As they help each other up, the brothers are silhouetted in the darkness, an iconic first image of adult Sam and Dean as they’re reunited. They don’t know it yet, but it will be their first moment of working together in the “family business.” The moment that started them on their 15 year journey, and us along with them. It also reminds me once again of their final moments of working together, and I tear up all over again. This image, full of the promise of so many years of ‘saving people, hunting things’ and the last, a remembrance and a goodbye.
Every other scene is iconic at this point, so I don’t get a chance to ease up on the emotions much. Dean is established as a flirt as he ogles Jess in her smurfs half shirt and sleep shorts (apparently the WB wasn’t all that different from the CW in 2005). The tension between Sam and Dean is also established, as Dean wants Sam to come with him and Sam digs his heels in, prioritizing his independence and thinking about that law school interview.
Then Dean says the words that let Sam know what’s really going on – and make me tear up all over again.
Dean: Dad’s on a hunting trip, and he hasn’t been home in a few days.
Sam: Jess, excuse us.
The brothers’ conversation is full of things unsaid, resentments that are there between them that we don’t understand at that point.

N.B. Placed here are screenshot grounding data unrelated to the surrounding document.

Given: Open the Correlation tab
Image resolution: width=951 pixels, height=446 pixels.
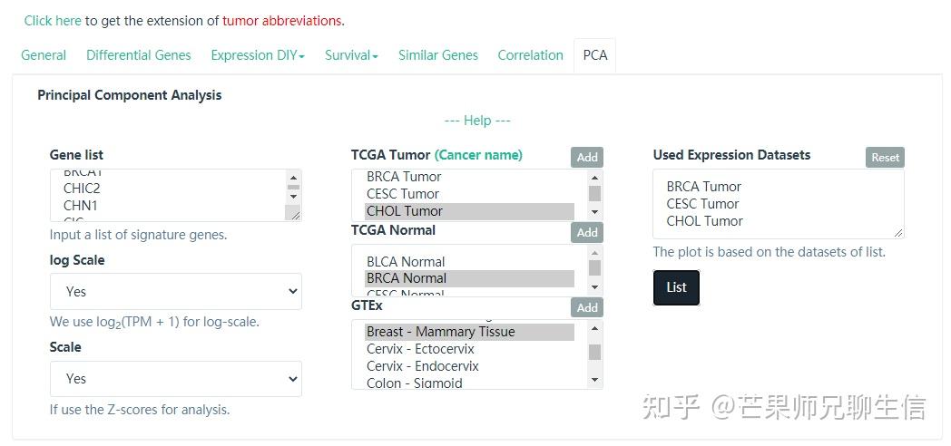Looking at the screenshot, I should pos(530,55).
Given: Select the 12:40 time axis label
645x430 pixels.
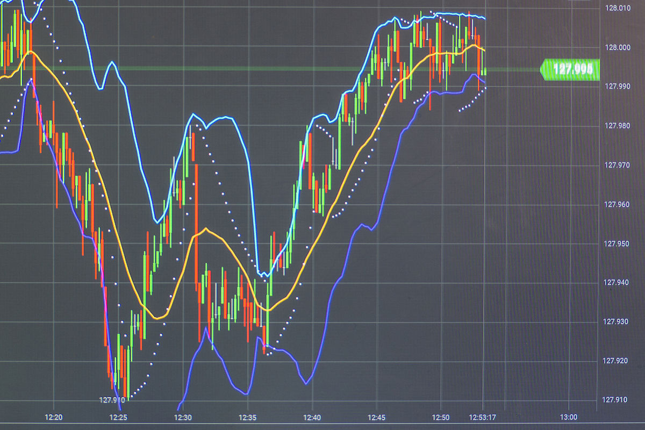Looking at the screenshot, I should click(312, 418).
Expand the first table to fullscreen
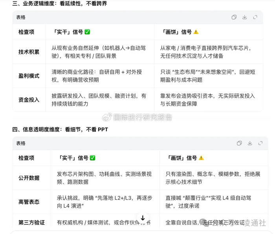 pos(255,17)
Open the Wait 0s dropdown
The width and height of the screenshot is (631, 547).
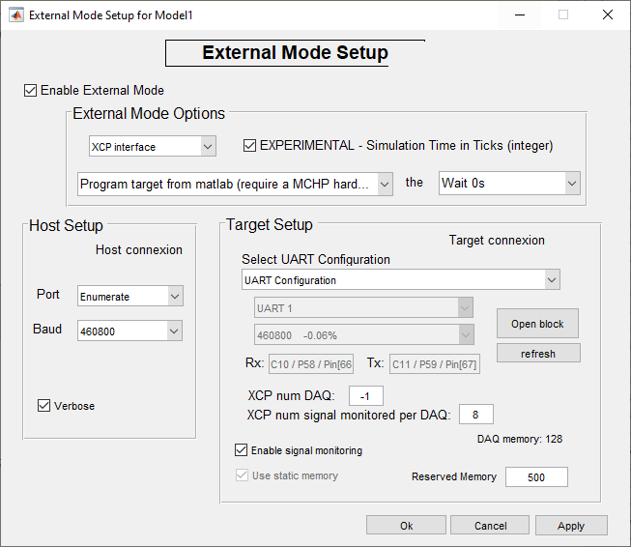tap(508, 184)
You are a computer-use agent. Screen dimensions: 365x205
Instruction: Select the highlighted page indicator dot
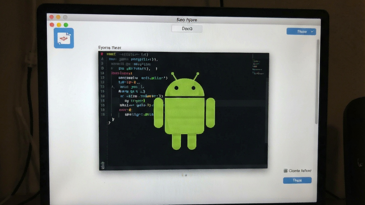[186, 175]
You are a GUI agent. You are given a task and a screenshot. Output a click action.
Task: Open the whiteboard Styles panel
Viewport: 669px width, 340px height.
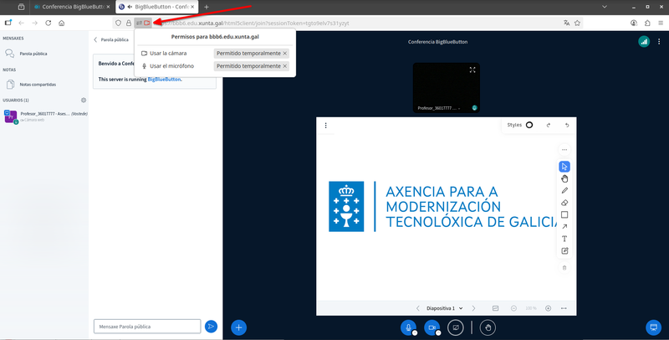520,125
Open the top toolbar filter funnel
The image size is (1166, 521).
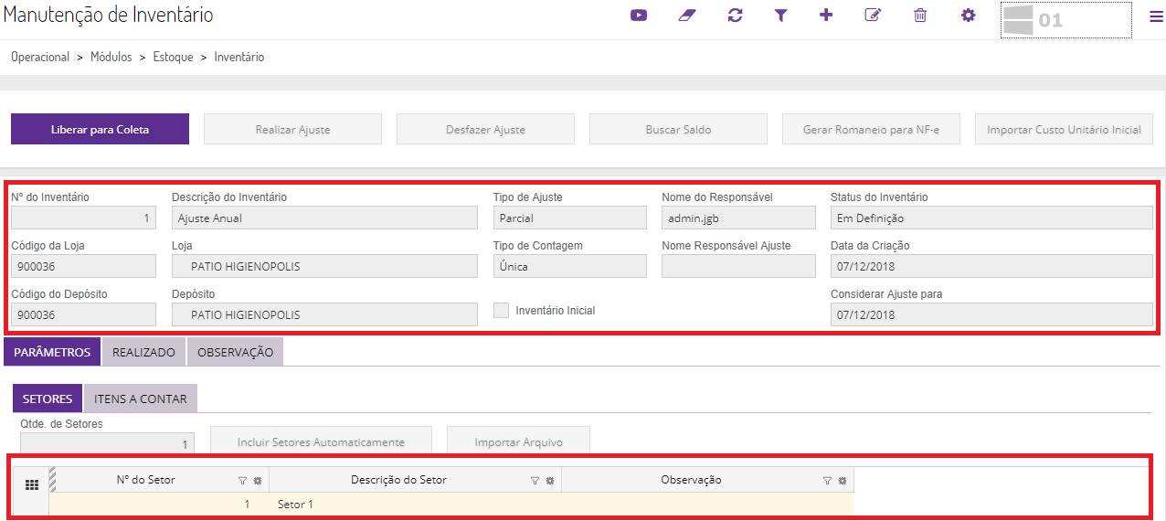(x=780, y=16)
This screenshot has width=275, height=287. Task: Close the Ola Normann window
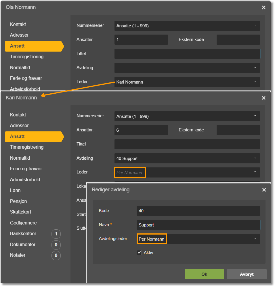(263, 7)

They apparently haven’t spoken in years, Dean leaving his little brother alone because he thinks that’s what Sam wanted but clearly not happy about it.

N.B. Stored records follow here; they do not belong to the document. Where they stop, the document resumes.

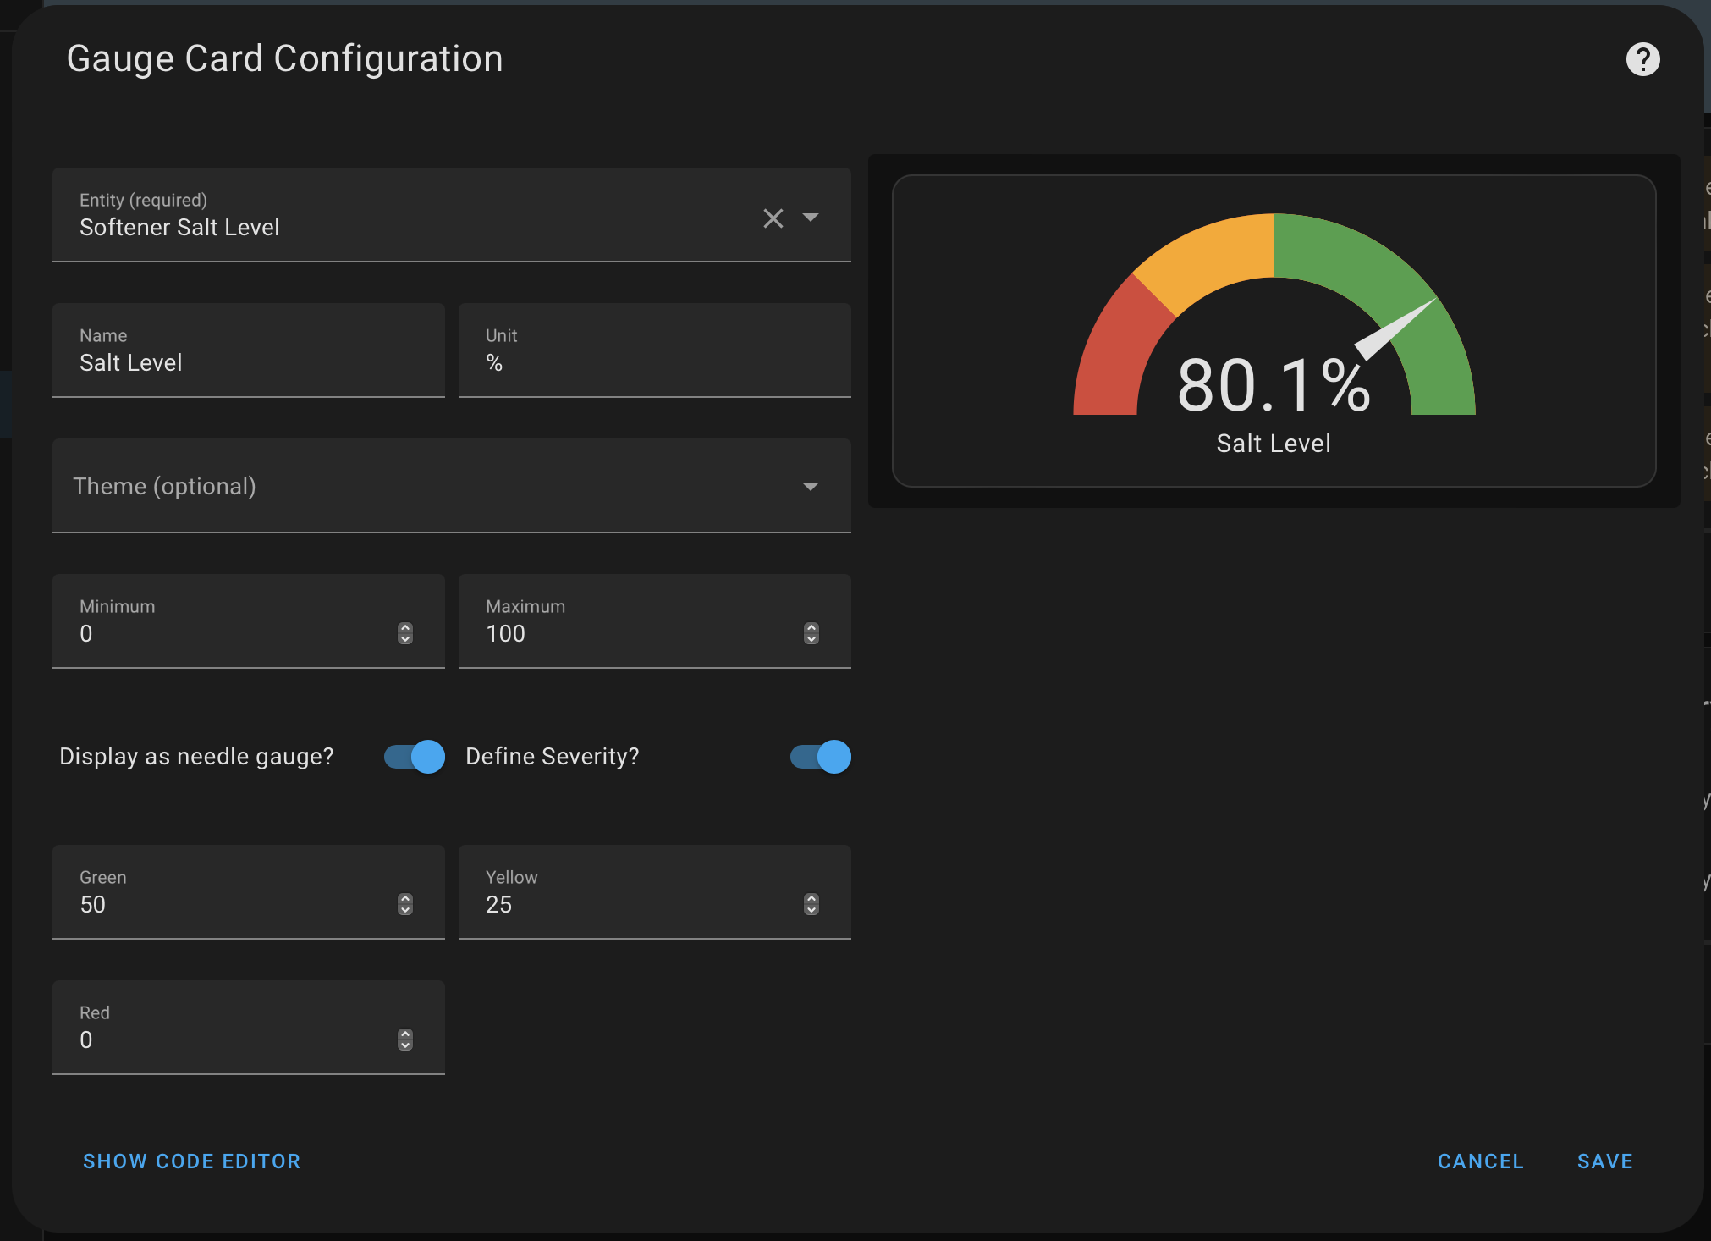This screenshot has width=1711, height=1241.
Task: Click the severity definition toggle icon
Action: click(x=820, y=758)
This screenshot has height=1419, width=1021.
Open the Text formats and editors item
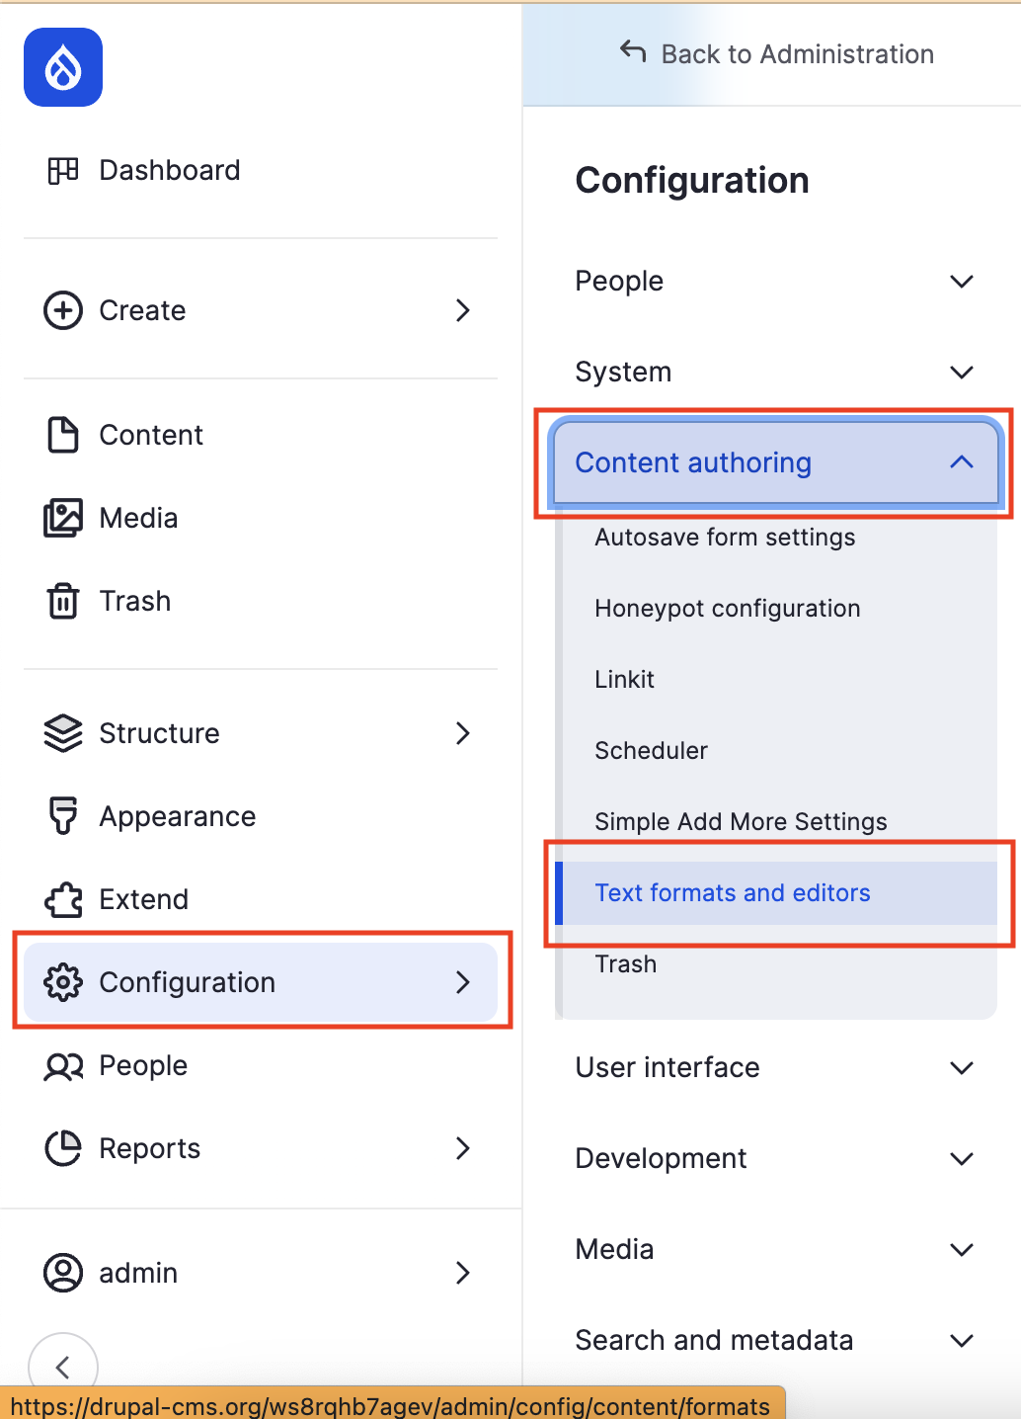tap(732, 893)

Sam: You can’t expect me to hit the road with you.
Dean: What, you’re just gonna live some normal apple pie life?
Sam: Not normal – safe.
Eventually Dean allows a little vulnerability to show, telling Sam “I can’t do this alone.”
Sam: Yes you can.
Dean: Yeah, well I don’t want to.
We had to pause our rewatch then, because this is the conversation in the finale episode that Jared and Jensen modified a bit to be an explicit call back to this very scene in the pilot. Every time I think of that, I’m overwhelmed with gratitude that they cared so much about doing justice to these characters that they’ve loved so much – and that we have loved so much.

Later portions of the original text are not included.